- [TEXTO PARA LER]:
AS DEFESAS

DESCRIÇÃO

No arcano Nove de Paus vemos um rapaz alto e forte, montando guarda diante de uma barreira composta por oito bastões. O rapaz está vestindo uma curta túnica vermelha sobre uma camisa branca, de mangas longas, dobrada até o cotovelo. Além disso, na cintura ele usa uma faixa preta como cinto. Ele calça botas verdes, de cano abaixo dos joelhos. Na cabeça, ele usa uma faixa branca, amarrada de lado, que protege um ferimento no lado frontal direito. O defensor segura, com as duas mãos, o nono bastão, que completa o nome do seu arcano. Ele se apoia no bastão, mantendo-o junto ao corpo, próximo do coração e da cabeça. Sob seus pés a terra é árida, ao longe, além da barreira, a terra é verde e fértil.

Na imagem original, o rapaz encontra-se sobre uma superfície plana como um tablado ou palco e a paisagem ao fundo se parece com um cenário. O perigo, a ameaça ou risco que ele aguarda não aparecem na cena.

ASSOCIAÇÕES

Mecanismos de defesa: segundo Arthur Waite, em seu livro de 1910, A Chave Ilustrada do Tarô, o personagem que ilustra o Nove de Paus aguarda a chegada de um inimigo. Essa expectativa de ataque coloca o rapaz em estado de alerta constante. A expectativa de uma ameaça futura é um exemplo de perigo imaginado. Apesar de haver a probabilidade de que o inimigo realmente chegue, neste exato momento, o inimigo não está presente e tudo está calmo. No entanto, a imaginação antecipa o acionamento do mecanismo de defesa que ativa o corpo para o contra-ataque (raiva) ou para a fuga (medo).

- [A TAREFA]:
Responda com base no texto sobre o Nove de Paus:
(a) Quantos bastões formam a barreira diante do rapaz?
(b) De que cor é a túnica curta que ele veste?
(c) Segundo o livro de Arthur Waite, o que o personagem aguarda?

- [REGISTROS]:

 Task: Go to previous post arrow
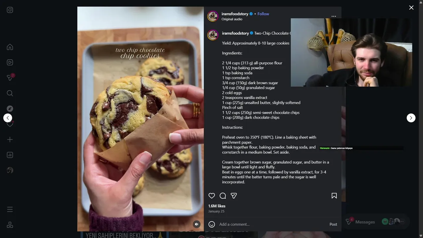coord(8,118)
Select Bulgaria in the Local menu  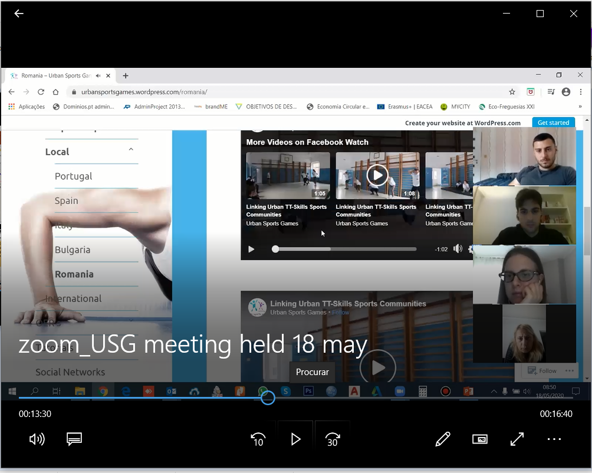tap(73, 249)
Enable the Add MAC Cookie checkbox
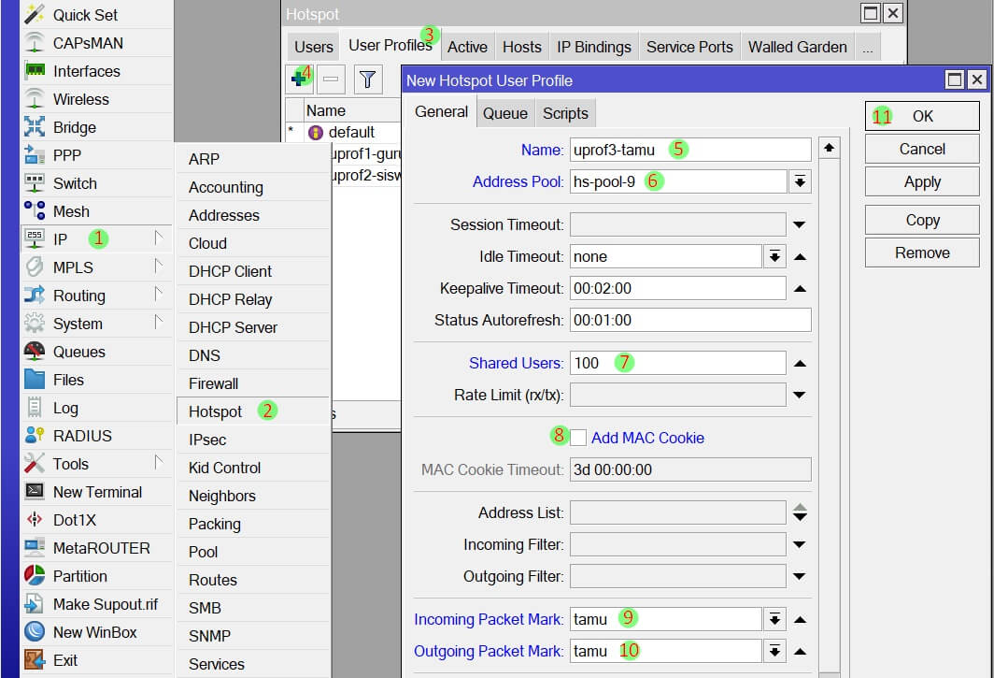Viewport: 994px width, 678px height. 578,438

- [RESPOSTA CERTA]:
(a) Oito bastões.
(b) Vermelha.
(c) A chegada de um inimigo.